Kaggle の [HMEQ_Data](https://www.kaggle.com/ajay1735/hmeq-data) を学習データにします。

* BAD : 不履行フラグ
* LOAN : 融資依頼金
* MORTDUE : 未払担保金額
* VALUE : 現在資産価値
* REASON : 債務理由
* JOB : 職種
* YOJ : 勤務年数
* DEROG : 信用調査会社問い合わせ数
* DELINQ : 延滞トレードライン数
* CLAGE : 最も古いトレードラインの月齢
* NINQ : 最近のクレジット問い合わせ数
* CLNO : トレード（クレジット）ラインの数
* DEBTINC : 債務対所得割合

In [5]:
dataset = Dataset.get_by_name(ws, name='hmeq_ja')
dataset.to_pandas_dataframe().head()



Unnamed: 0,不履行フラグ,融資依頼金額,未払担保金額,現在資産価値,債務理由,職種,勤務年数,信用調査会社問い合わせ数,延滞トレードライン数,最も古いトレードラインの月齢,最近のクレジットの問い合わせ数,トレード(クレジット)ラインの数,債務対所得の割合
0,1,1100,25860.0,39025.0,HomeImp,Other,10.5,0.0,0.0,94.37,1.0,9.0,
1,1,1300,70053.0,68400.0,HomeImp,Other,7.0,0.0,2.0,121.83,0.0,14.0,
2,1,1500,13500.0,16700.0,HomeImp,Other,4.0,0.0,0.0,149.47,1.0,10.0,
3,1,1500,,,,,,,,,,,
4,0,1700,97800.0,112000.0,HomeImp,Office,3.0,0.0,0.0,93.33,0.0,14.0,


In [6]:
label = '不履行フラグ'

In [7]:
train_data, test_data = dataset.random_split(percentage=0.95, seed=1234)

In [8]:
train_data.to_pandas_dataframe().head()

Unnamed: 0,不履行フラグ,融資依頼金額,未払担保金額,現在資産価値,債務理由,職種,勤務年数,信用調査会社問い合わせ数,延滞トレードライン数,最も古いトレードラインの月齢,最近のクレジットの問い合わせ数,トレード(クレジット)ラインの数,債務対所得の割合
0,1,1100,25860.0,39025.0,HomeImp,Other,10.5,0.0,0.0,94.37,1.0,9.0,
1,1,1300,70053.0,68400.0,HomeImp,Other,7.0,0.0,2.0,121.83,0.0,14.0,
2,1,1500,13500.0,16700.0,HomeImp,Other,4.0,0.0,0.0,149.47,1.0,10.0,
3,1,1500,,,,,,,,,,,
4,0,1700,97800.0,112000.0,HomeImp,Office,3.0,0.0,0.0,93.33,0.0,14.0,


In [9]:
train_data.to_pandas_dataframe().shape

(5658, 13)

## 自動機械学習の事前設定

In [10]:
automl_settings = {
    "iteration_timeout_minutes": 5,
    "iterations": 5, #試行するモデルの数
    "n_cross_validations": 3,
    "primary_metric": 'accuracy',
    "preprocess": True,
    "enable_voting_ensemble": False,
    "enable_stack_ensemble": False,
    #"model_explainability" : True,
}

automl_config = AutoMLConfig(task = 'classification',
                             training_data = train_data, # 学習データ
                             label_column_name= label,  # 予測対象変数
                             **automl_settings
                            )

In [11]:
local_run = experiment.submit(automl_config, show_output = True)

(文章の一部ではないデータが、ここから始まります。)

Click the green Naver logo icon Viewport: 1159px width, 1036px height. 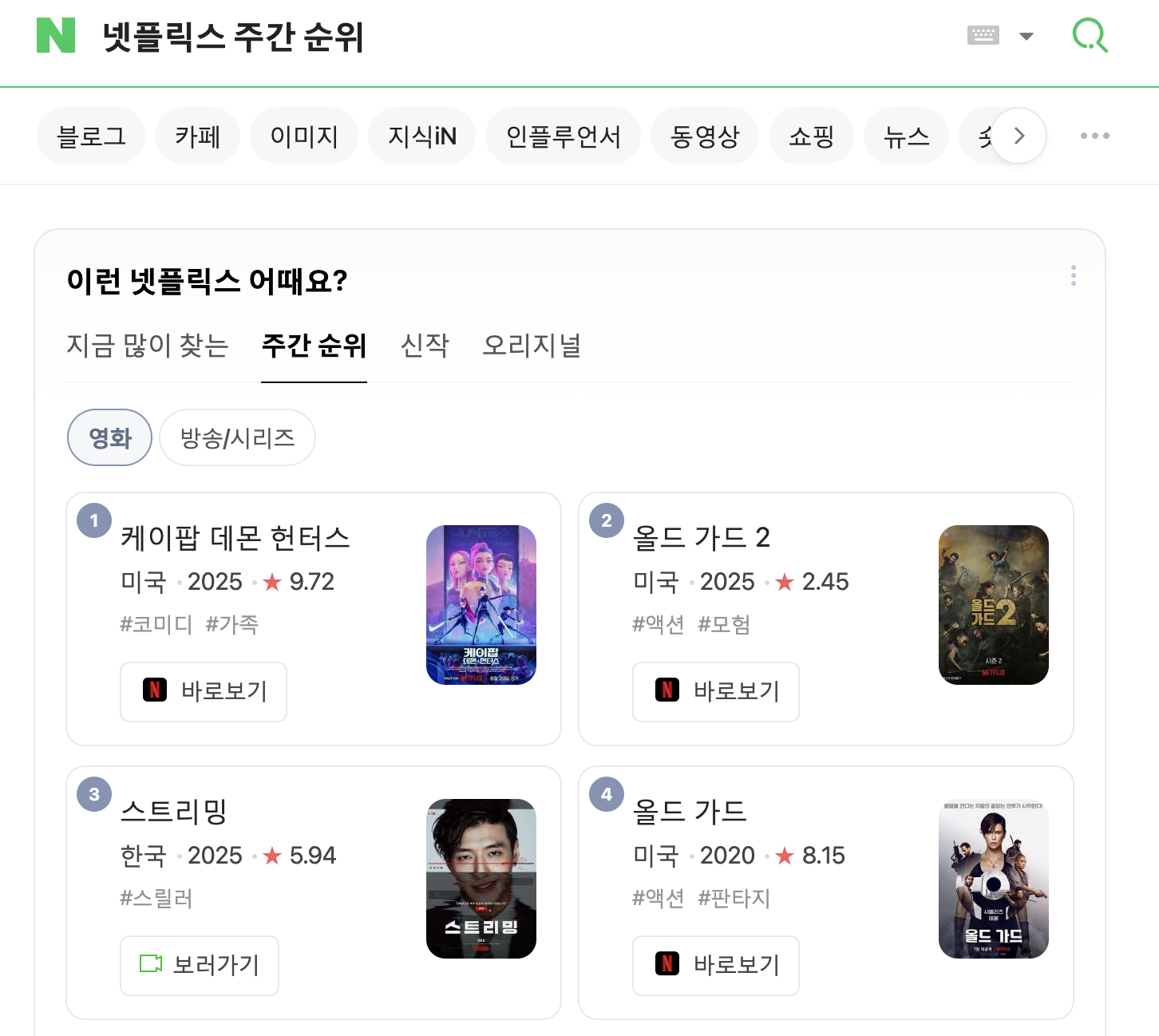(56, 36)
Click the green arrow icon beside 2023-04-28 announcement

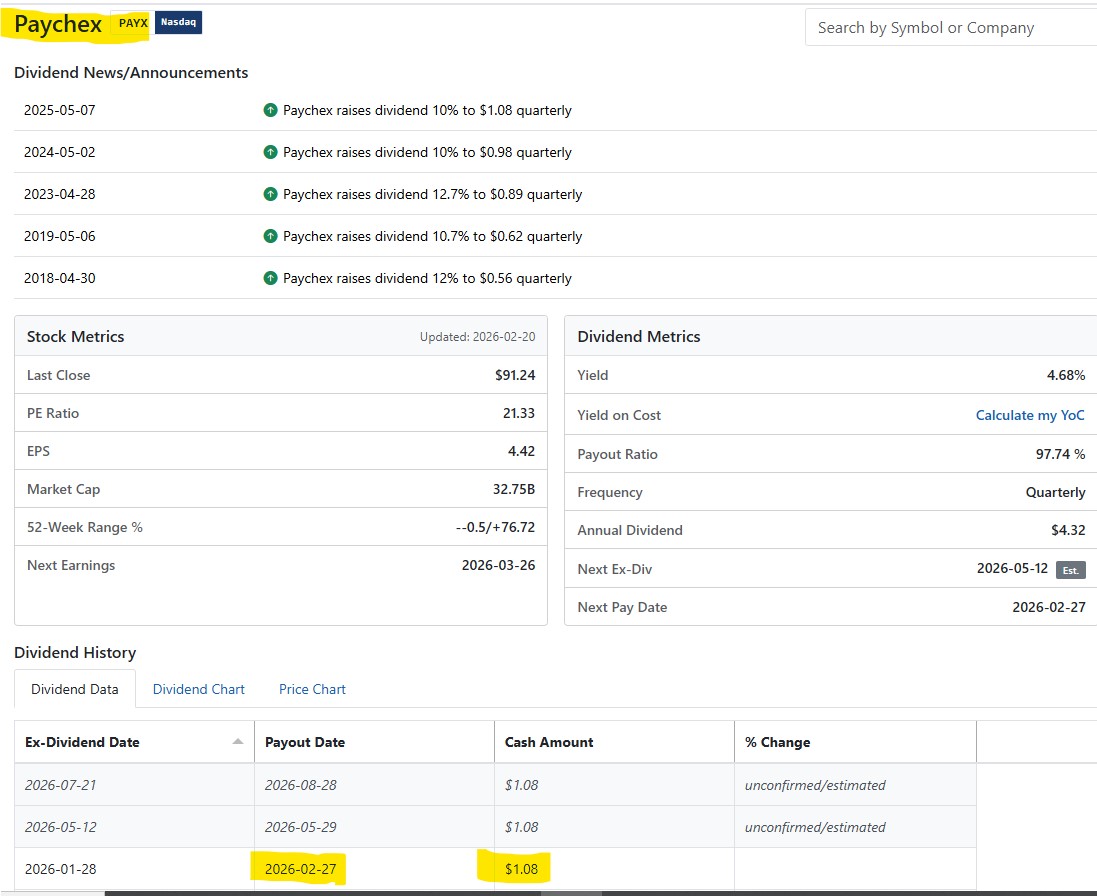point(270,194)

This means that in case of installing LightGBM from PyPI via the ``pip install lightgbm`` command, you don't need to install the gcc compiler anymore.
Instead of that, you need to install the OpenMP library, which is required for running LightGBM on the system with the Apple Clang compiler.
You can install the OpenMP library by the following command: ``brew install libomp``.


Running on local machine
Parent Run ID: AutoML_e05c3a10-f12d-4797-aa35-f4b794eebb24

Current status: DatasetFeaturization. Beginning to featurize the dataset.
Current status: DatasetEvaluation. Gathering dataset statistics.
Current status: FeaturesGeneration. Generating features for the dataset.
Current status: DatasetFeaturizationCompleted. Completed featurizing the dataset.
Current status: DatasetCrossValidationSplit. Generating individually featurized CV splits.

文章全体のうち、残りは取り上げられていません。